None of that is too nuts, the fun starts when kickstart pulls stuff off of the provisioning server to complete the configuration. It goes into /var/tmp and pulls down the aforementioned network setup script and a tarball of key configuration files. Then it:

  • Moves keyfiles into position first
  • Sets exec then executes the network config script
  • Unpacks the admin accounts files (this is for SSH keys)
  • Makes the admin account operate off of /, this is on purpose because home is NFS mounted
d /var/tmp
# The provision script is responsible for staging these on the fly
/usr/bin/wget http://10.2.0.165/post/mknet
/usr/bin/wget http://10.2.0.165/files/allfiles.tgz
tar xzvf allfiles.tgz
cd etc/
mv -f passwd /etc
mv -f group /etc
mv -f shadow /etc
mv -f gshadow /etc
mv -f hosts /etc/hosts
mv -f ssh/sshd_config /etc/ssh
chmod +x mknet
./mknet
cd /var/tmp 
tar xzf sadmin.tgz
mv -f sadmin /
cd /
chown -R sadmin:sadmin sadmin/
usermod -d /sadmin sadmin
rm -rfv /home/sadmin

That seems like a lot but it works rather well.

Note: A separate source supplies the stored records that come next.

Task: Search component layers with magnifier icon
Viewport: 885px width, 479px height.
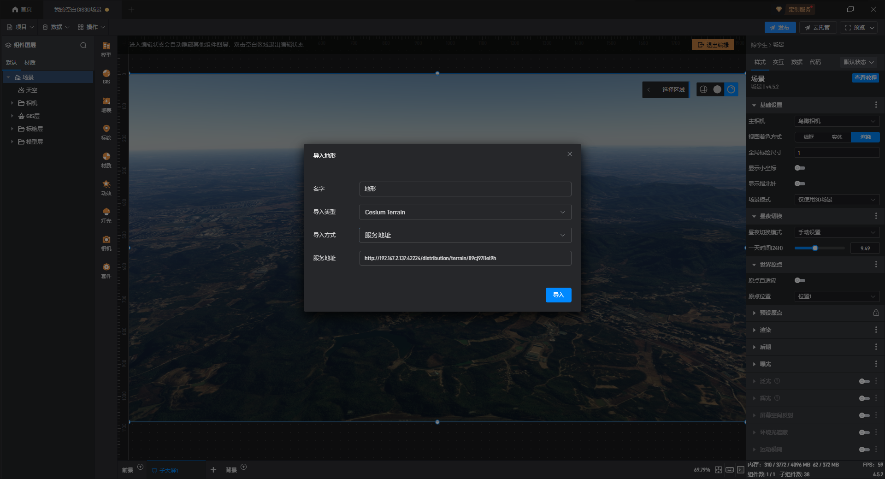Action: (83, 45)
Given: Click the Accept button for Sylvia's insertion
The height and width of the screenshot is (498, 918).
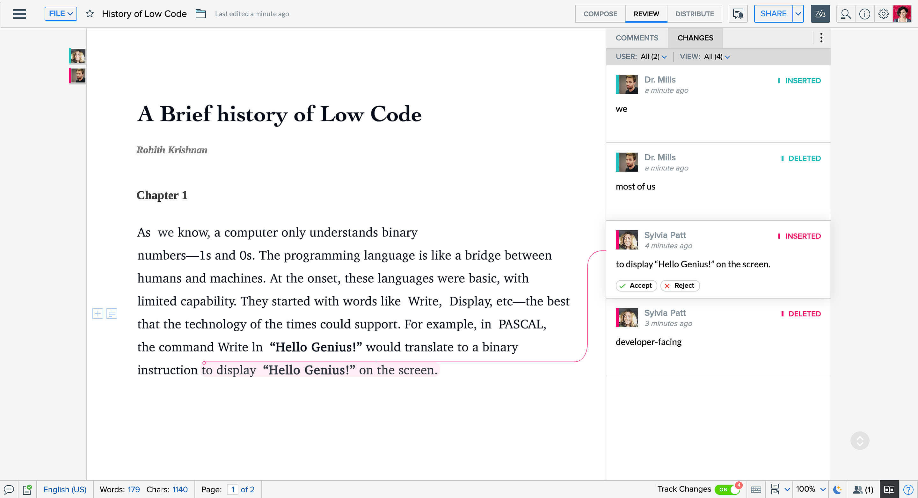Looking at the screenshot, I should (636, 285).
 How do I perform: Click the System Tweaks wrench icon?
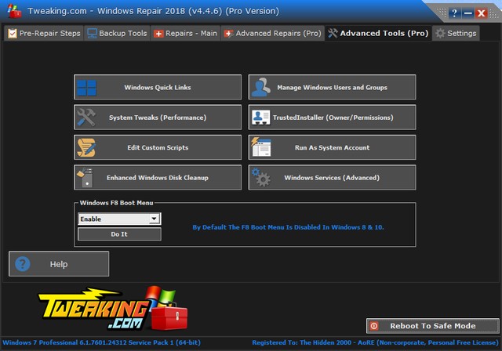pos(86,118)
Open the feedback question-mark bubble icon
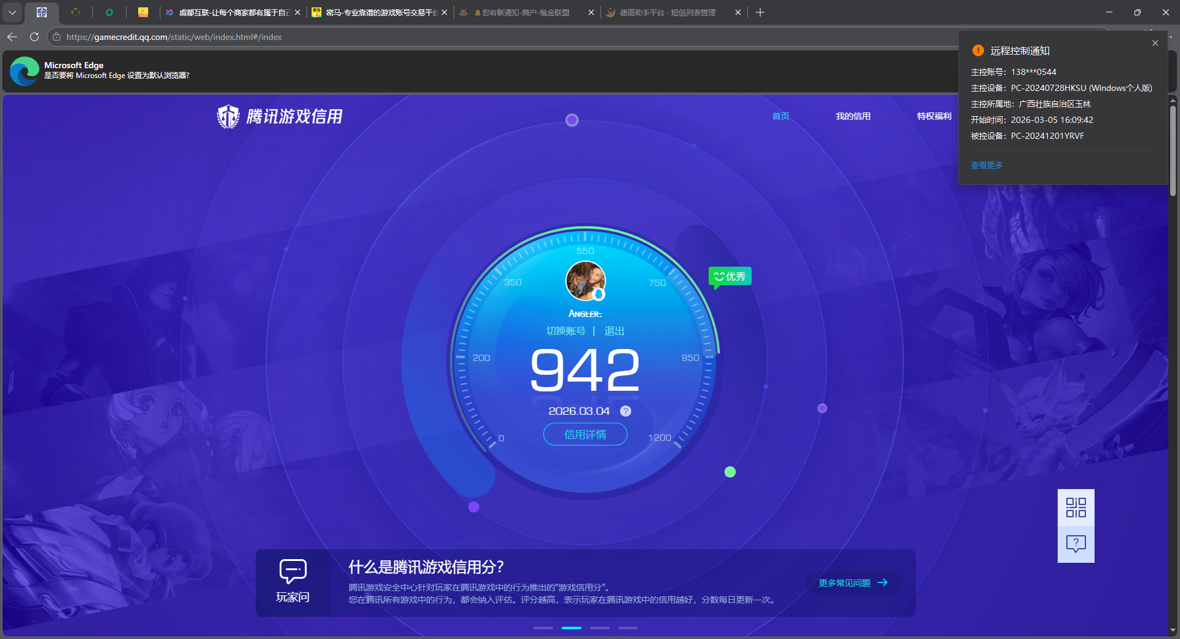This screenshot has height=639, width=1180. click(x=1076, y=543)
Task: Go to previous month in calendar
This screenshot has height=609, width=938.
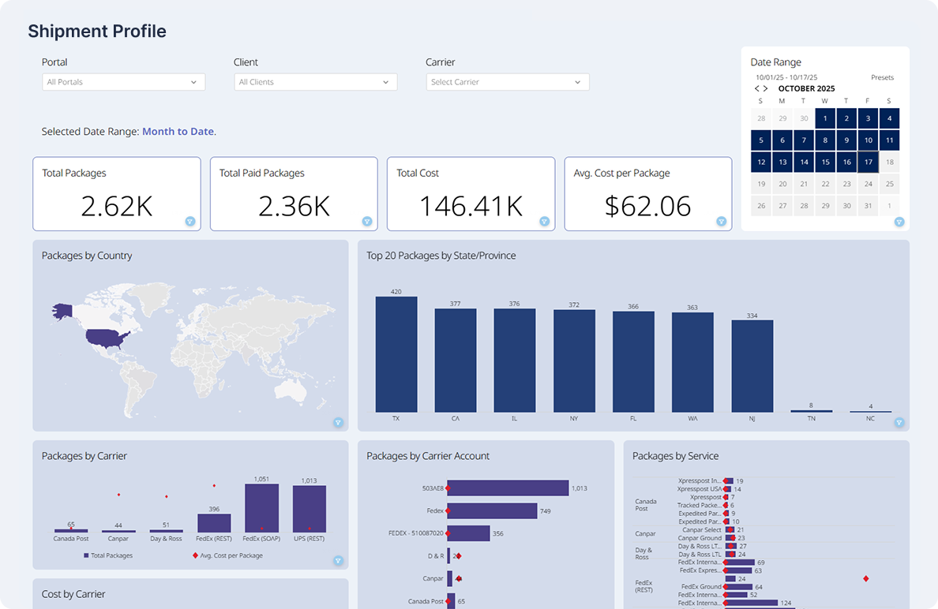Action: click(x=757, y=89)
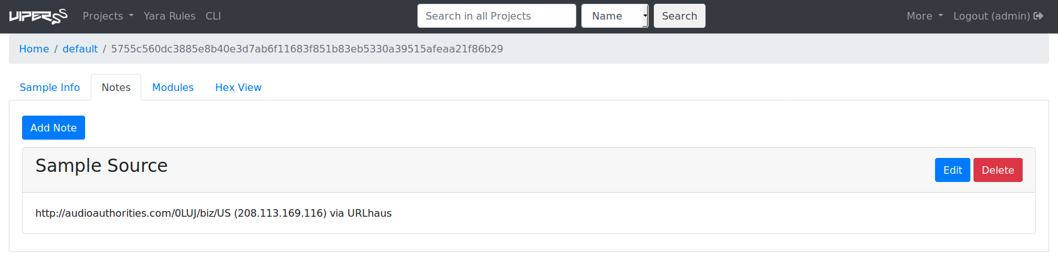Open the More dropdown menu
1058x266 pixels.
(x=925, y=16)
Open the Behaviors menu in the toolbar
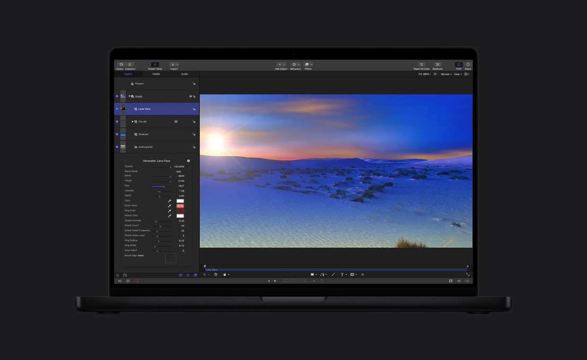The width and height of the screenshot is (587, 360). [x=295, y=65]
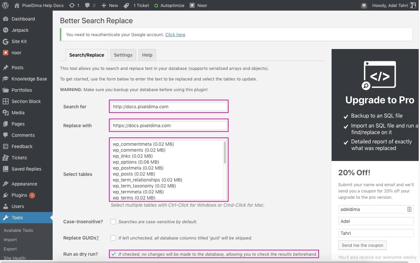420x263 pixels.
Task: Open the Help tab
Action: (147, 55)
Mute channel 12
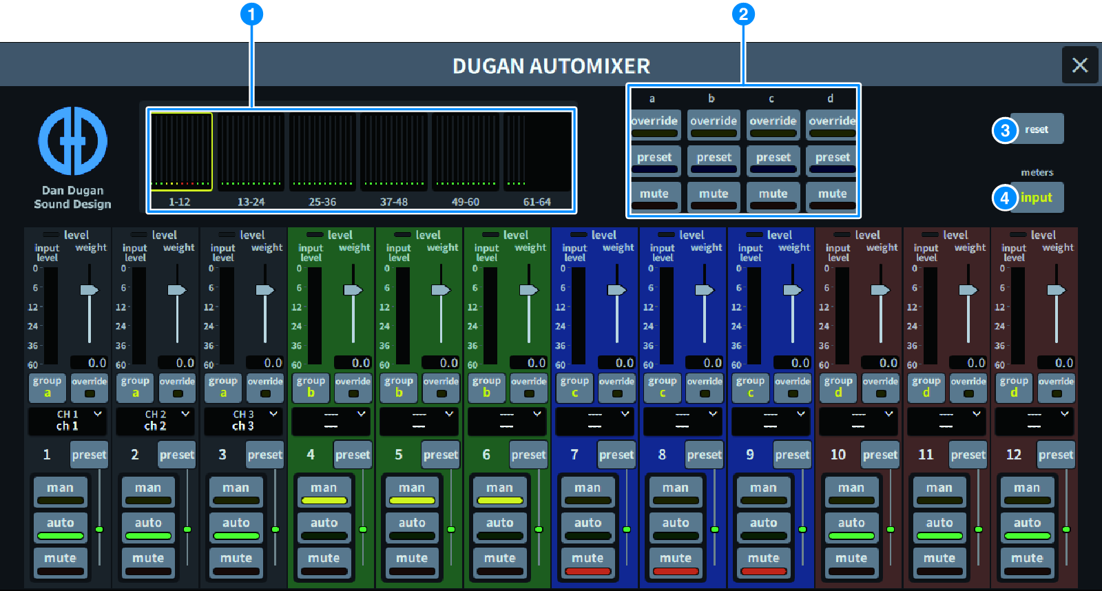This screenshot has height=591, width=1102. click(x=1027, y=562)
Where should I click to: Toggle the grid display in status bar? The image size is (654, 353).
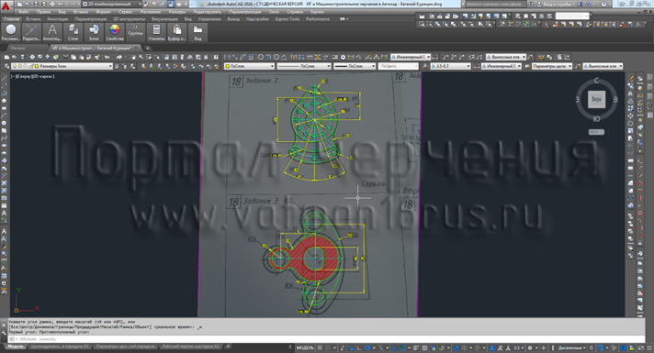click(x=321, y=347)
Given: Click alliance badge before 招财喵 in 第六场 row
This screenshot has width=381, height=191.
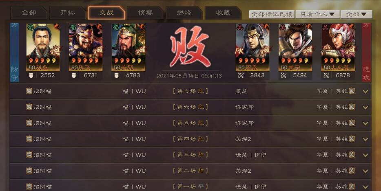Looking at the screenshot, I should 29,107.
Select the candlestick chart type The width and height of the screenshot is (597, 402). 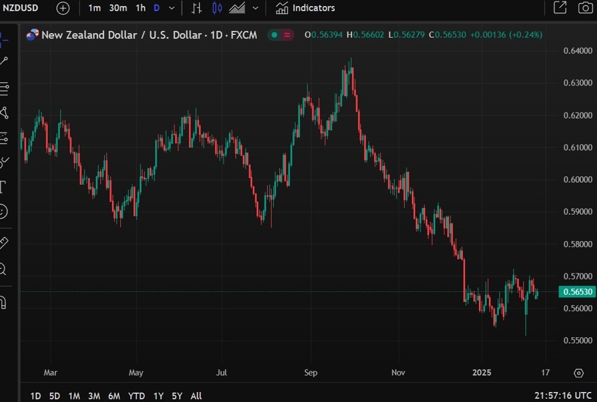[x=217, y=8]
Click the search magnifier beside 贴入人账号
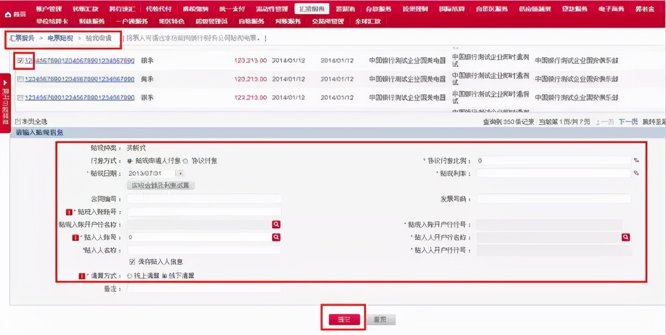This screenshot has width=666, height=335. click(x=276, y=237)
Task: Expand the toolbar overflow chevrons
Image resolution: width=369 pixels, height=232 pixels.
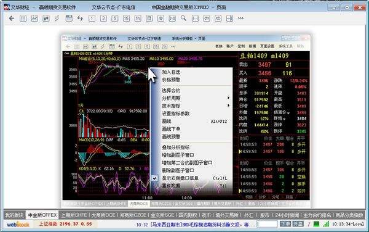Action: coord(240,18)
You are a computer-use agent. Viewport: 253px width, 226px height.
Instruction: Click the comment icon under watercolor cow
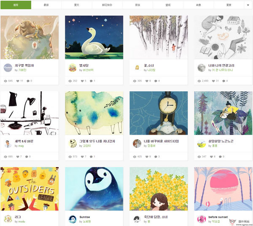pyautogui.click(x=91, y=157)
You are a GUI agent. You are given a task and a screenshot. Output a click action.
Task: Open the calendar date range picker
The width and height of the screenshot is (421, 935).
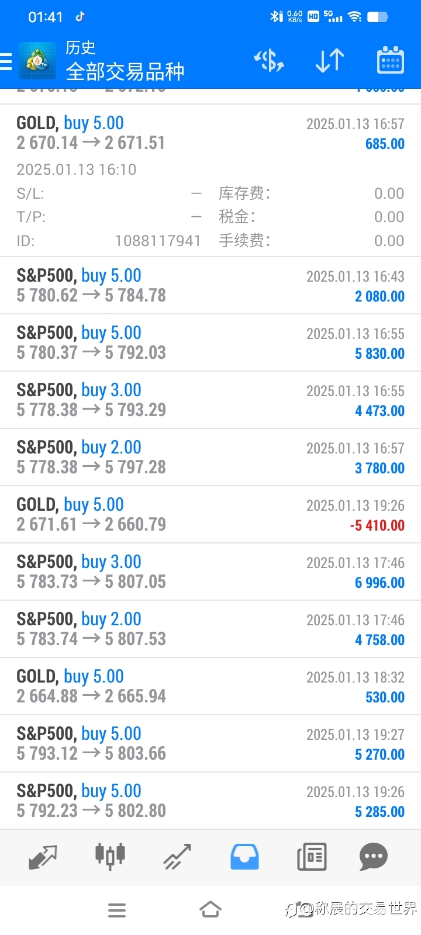point(391,60)
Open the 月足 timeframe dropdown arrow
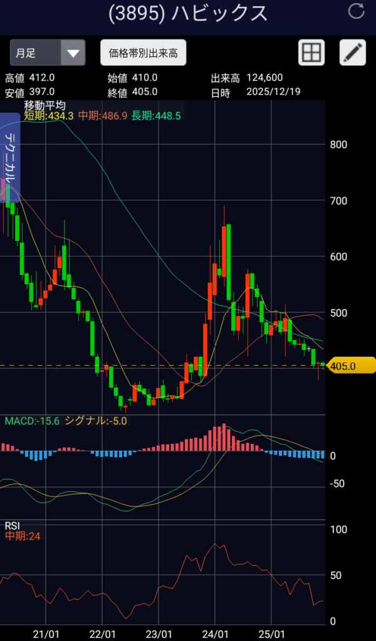 coord(73,53)
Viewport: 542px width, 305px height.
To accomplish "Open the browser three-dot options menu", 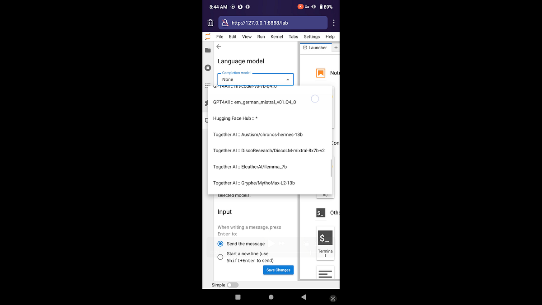I will (x=333, y=22).
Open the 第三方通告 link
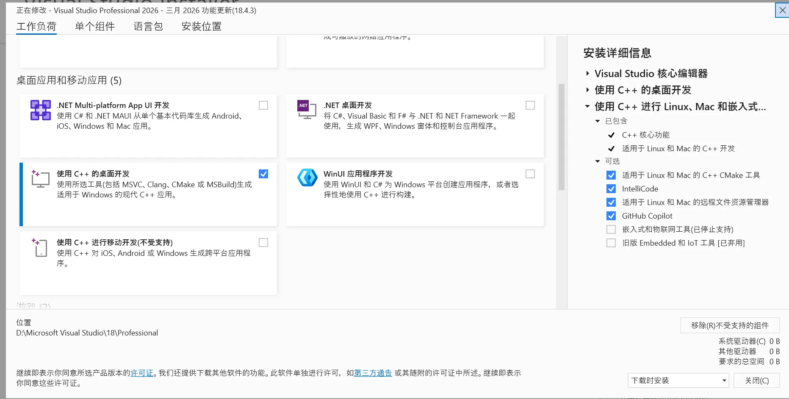The image size is (789, 399). pyautogui.click(x=373, y=373)
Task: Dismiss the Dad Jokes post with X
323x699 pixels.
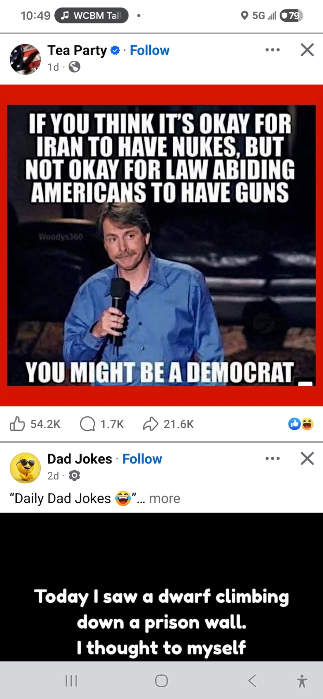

I was able to easily deploy nodes using that as long as I made sure the hosts file was up to date. The last step is NFS:

echo "10.2.0.6:/home /home  nfs    defaults    0 0" >>   /etc/fstab`
mount /home
) 2>&1 >/root/install-post.log

Which is why the nfs-common package was included.

Summary

With a lot of time and patience a really good, single point kickstart network isntall can be used to simplify life. This setup negated my having to go out and find a provisioning system. There is however one command I had to run afterwards: a host keyscan of the node for the submit hosts. Perhaps at some point I will write up the wrapper script I wrote that stands all of this up temporarily.